* _EXERCISE PROMPT_: From the data below, copy exactly the lines that lie between the one holding "Instruction: Click WC" and the one holding "You are a computer-use agent. The width", including both, and nothing more.

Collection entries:
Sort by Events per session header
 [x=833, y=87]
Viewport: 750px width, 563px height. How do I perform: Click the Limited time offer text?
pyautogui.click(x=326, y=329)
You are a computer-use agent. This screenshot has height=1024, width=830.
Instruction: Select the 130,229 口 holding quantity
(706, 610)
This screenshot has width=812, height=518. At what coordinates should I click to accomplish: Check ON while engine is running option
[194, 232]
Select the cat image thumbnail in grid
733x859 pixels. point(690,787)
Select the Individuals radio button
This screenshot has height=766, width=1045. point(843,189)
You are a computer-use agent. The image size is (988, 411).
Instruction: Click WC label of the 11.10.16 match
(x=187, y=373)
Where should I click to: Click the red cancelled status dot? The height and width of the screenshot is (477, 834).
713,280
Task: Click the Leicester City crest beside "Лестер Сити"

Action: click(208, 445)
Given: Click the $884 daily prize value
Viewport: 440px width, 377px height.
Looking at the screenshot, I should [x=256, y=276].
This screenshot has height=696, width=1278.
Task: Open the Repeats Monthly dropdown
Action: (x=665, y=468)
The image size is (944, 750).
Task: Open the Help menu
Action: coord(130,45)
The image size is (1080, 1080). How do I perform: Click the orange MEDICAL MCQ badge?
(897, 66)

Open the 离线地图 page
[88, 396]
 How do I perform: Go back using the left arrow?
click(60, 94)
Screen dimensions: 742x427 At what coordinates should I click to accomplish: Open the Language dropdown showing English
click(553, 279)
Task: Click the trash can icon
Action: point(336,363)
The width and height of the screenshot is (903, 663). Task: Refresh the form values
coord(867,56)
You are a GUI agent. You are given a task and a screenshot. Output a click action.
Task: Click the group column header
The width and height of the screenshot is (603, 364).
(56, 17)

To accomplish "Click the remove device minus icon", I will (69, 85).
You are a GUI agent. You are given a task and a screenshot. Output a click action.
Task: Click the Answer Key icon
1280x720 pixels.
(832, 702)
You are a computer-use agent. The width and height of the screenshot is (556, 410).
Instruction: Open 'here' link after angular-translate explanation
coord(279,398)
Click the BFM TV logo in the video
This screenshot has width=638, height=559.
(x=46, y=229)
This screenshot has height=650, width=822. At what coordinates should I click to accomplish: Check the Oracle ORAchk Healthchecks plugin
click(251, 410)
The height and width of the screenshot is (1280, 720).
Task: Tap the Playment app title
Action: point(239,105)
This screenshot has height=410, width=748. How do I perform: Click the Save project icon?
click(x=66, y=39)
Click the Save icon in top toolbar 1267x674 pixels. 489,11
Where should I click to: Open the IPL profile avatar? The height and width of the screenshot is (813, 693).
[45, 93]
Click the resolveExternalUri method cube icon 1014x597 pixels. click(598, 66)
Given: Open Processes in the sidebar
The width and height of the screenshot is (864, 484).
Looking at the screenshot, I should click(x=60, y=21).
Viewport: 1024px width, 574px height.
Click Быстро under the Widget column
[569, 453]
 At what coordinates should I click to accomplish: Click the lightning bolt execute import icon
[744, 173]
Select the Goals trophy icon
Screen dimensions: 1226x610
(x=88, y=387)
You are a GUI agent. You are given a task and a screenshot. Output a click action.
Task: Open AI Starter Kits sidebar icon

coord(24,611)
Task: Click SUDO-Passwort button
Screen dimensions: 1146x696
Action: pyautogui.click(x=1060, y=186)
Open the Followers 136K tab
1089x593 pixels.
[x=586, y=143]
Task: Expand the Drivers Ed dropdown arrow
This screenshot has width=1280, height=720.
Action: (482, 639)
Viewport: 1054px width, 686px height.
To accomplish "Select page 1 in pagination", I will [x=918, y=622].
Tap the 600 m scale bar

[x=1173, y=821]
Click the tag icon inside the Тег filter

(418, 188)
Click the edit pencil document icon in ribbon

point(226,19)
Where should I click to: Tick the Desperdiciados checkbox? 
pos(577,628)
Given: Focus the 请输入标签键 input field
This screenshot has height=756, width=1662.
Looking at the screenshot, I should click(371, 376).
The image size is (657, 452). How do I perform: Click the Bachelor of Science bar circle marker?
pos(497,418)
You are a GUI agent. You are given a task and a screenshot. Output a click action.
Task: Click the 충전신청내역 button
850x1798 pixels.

* _OUTPUT OF THE TASK_:
Instruction: Click WC label of the 11.10.16 match
(x=187, y=373)
Where should I click to: Click the red cancelled status dot? The height and width of the screenshot is (477, 834).
713,280
Task: Click the Leicester City crest beside "Лестер Сити"

Action: click(208, 445)
Given: Click the $884 daily prize value
Viewport: 440px width, 377px height.
Looking at the screenshot, I should [x=256, y=276].
This screenshot has height=696, width=1278.
Task: Open the Repeats Monthly dropdown
Action: (x=665, y=468)
The image size is (944, 750).
Task: Open the Help menu
Action: coord(130,45)
The image size is (1080, 1080). How do I perform: Click the orange MEDICAL MCQ badge?
(897, 66)

Open the 离线地图 page
[88, 396]
 How do I perform: Go back using the left arrow?
click(60, 94)
Screen dimensions: 742x427 At what coordinates should I click to accomplish: Open the Language dropdown showing English
click(553, 279)
Task: Click the trash can icon
Action: point(336,363)
The width and height of the screenshot is (903, 663). Task: Refresh the form values
coord(867,56)
You are a GUI agent. You are given a task and a screenshot. Output a click action.
Task: Click the group column header
The width and height of the screenshot is (603, 364).
(56, 17)

To accomplish "Click the remove device minus icon", I will (69, 85).
You are a GUI agent. You are given a task and a screenshot. Output a click action.
Task: Click the Answer Key icon
1280x720 pixels.
(832, 702)
You are a computer-use agent. The width and height of the screenshot is (556, 410).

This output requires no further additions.